> [KUTIPAN TEKS]:
※ ※ ※
Jakarta – Indonesia Indicator, sebuah perusahaan di bidang intelijen media, analisis data, dan kajian strategis, menyebutkan Direktorat Jenderal (Ditjen) Otonomi Daerah (Otda) Kementerian Dalam Negeri (Kemendagri) mendapatkan sentimen positif beberapa bulan belakangan ini karena dianggap berhasil menyederhanakan sejumlah regulasi dengan pemanfaatan teknologi digital.
Media Analyst Indonesia Indicator Widya Reghsa mengungkapkan, berdasarkan data yang dianalisa dari Mei hingga November 2021, sentimen positif terbesar Ditjen Otda itu muncul karena perannya dalam menyederhanakan regulasi, salah satunya ditandai dengan peluncuran e-Perda.
“Yang tertangkap di media, e-Perda merupakan sesuatu yang sangat dibutuhkan. Apalagi Covid-19 mengharuskan adanya transformasi digital. Nah, e-Perda ini mendapat perhatian dari publik,” ujar Widya dalam Podcast Proaktif: Ditjen Otda Kemendagri Mendengar pada Kamis (25/11/2021).
Widya menjelaskan, keberhasilan Ditjen Otda menelurkan kebijakan atau program e-Perda yang telah disosialisasikan di 6 provinsi tersebut disambut sentimen positif di media sosial dan media konvensional.
※ ※ ※
> [CUPLIKAN DATA]:
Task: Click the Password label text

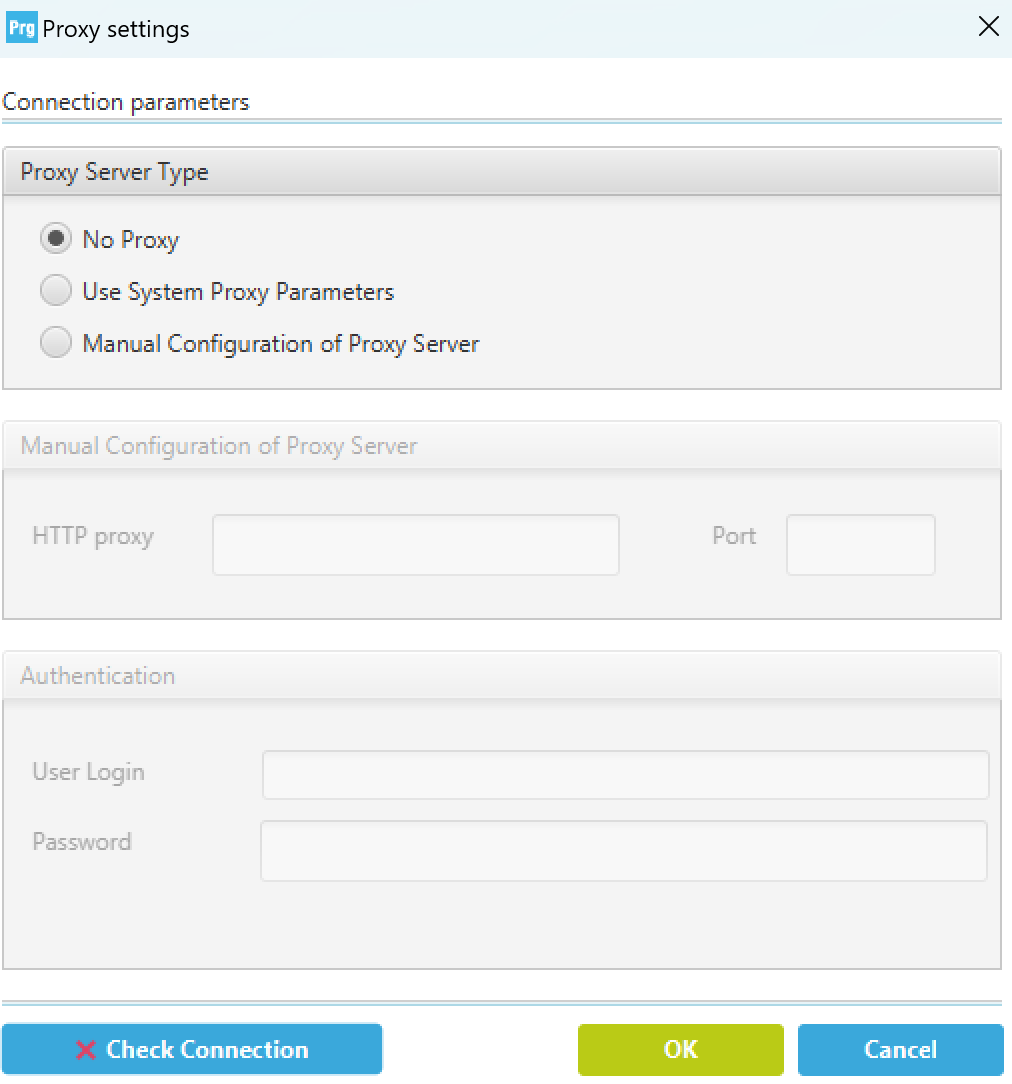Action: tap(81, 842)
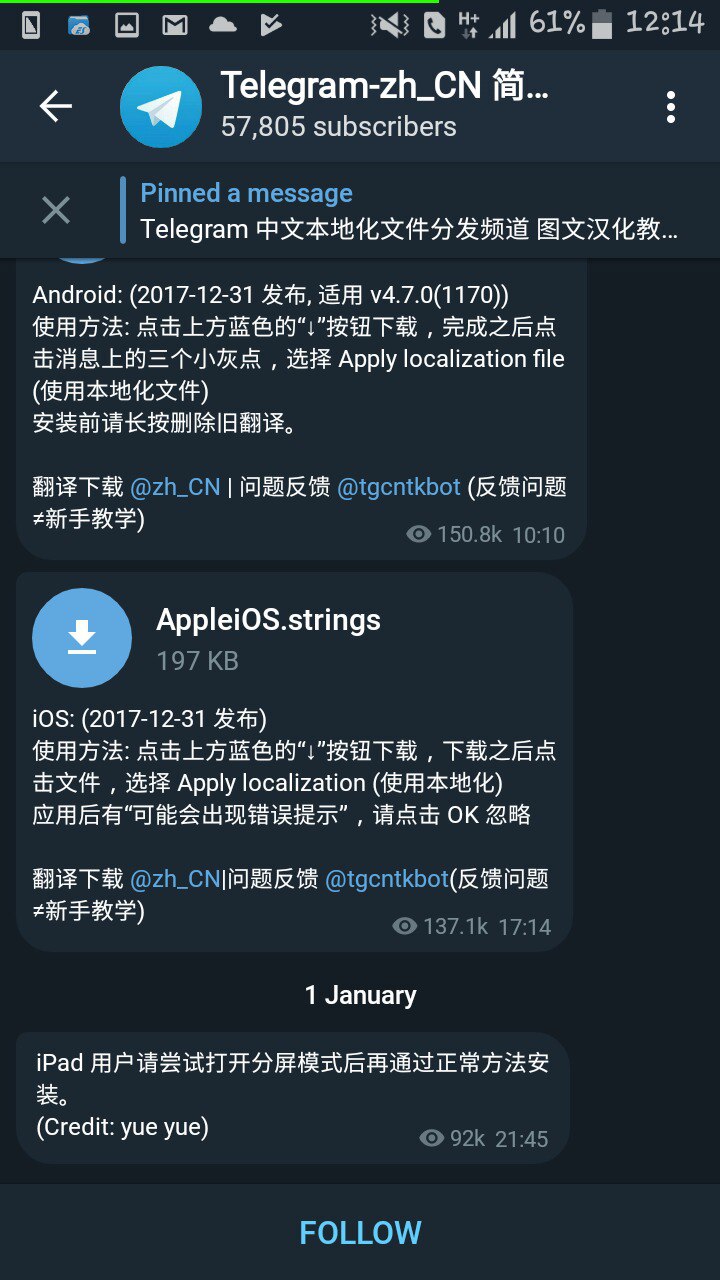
※ ※ ※
> [RINCIAN TUGAS]:
• A. Perbarui bagian teks berita tentang Ditjen Otda antara "Jakarta – Indonesia" dan "dengan peluncuran e-Perda.", termasuk kedua batas tersebut, dengan mengganti "sentimen positif" menjadi "tanggapan positif".
• B. Lanjutkan teks berita tentang Ditjen Otda setelah kalimat terakhirnya.
Daftar tersebut merupakan materi tersendiri yang terpisah dari teks berita tentang Ditjen Otda.

> [JAWABAN PER NOMOR]:
• A.
Jakarta – Indonesia Indicator, sebuah perusahaan di bidang intelijen media, analisis data, dan kajian strategis, menyebutkan Direktorat Jenderal (Ditjen) Otonomi Daerah (Otda) Kementerian Dalam Negeri (Kemendagri) mendapatkan tanggapan positif beberapa bulan belakangan ini karena dianggap berhasil menyederhanakan sejumlah regulasi dengan pemanfaatan teknologi digital.
Media Analyst Indonesia Indicator Widya Reghsa mengungkapkan, berdasarkan data yang dianalisa dari Mei hingga November 2021, tanggapan positif terbesar Ditjen Otda itu muncul karena perannya dalam menyederhanakan regulasi, salah satunya ditandai dengan peluncuran e-Perda.

• B.
“Ditjen Otda merupakan sesuatu yang menarik bagi masyarakat. Apalagi belakangan terdapat beberapa dinamika seperti Covid-19, Undang-Undang Otsus sampai kepada bagaimana Perda itu bisa bermanfaat bagi masyarakat,” lanjut Widya.
Adapun terkait isu Otonomi Khusus (Otsus), kata Widya, hal ini direspons cukup baik di media sosial. Menurutnya, publik, mulai dari kalangan milenial hingga yang berusia di atas 35 tahun, cukup mengikuti topik ini. “Isu ini cukup konsisten dibahas masyarakat sejak Mei hingga kini. Bisa kita sebut publik cukup aware dengan isu Otsus Papua ini,” urainya.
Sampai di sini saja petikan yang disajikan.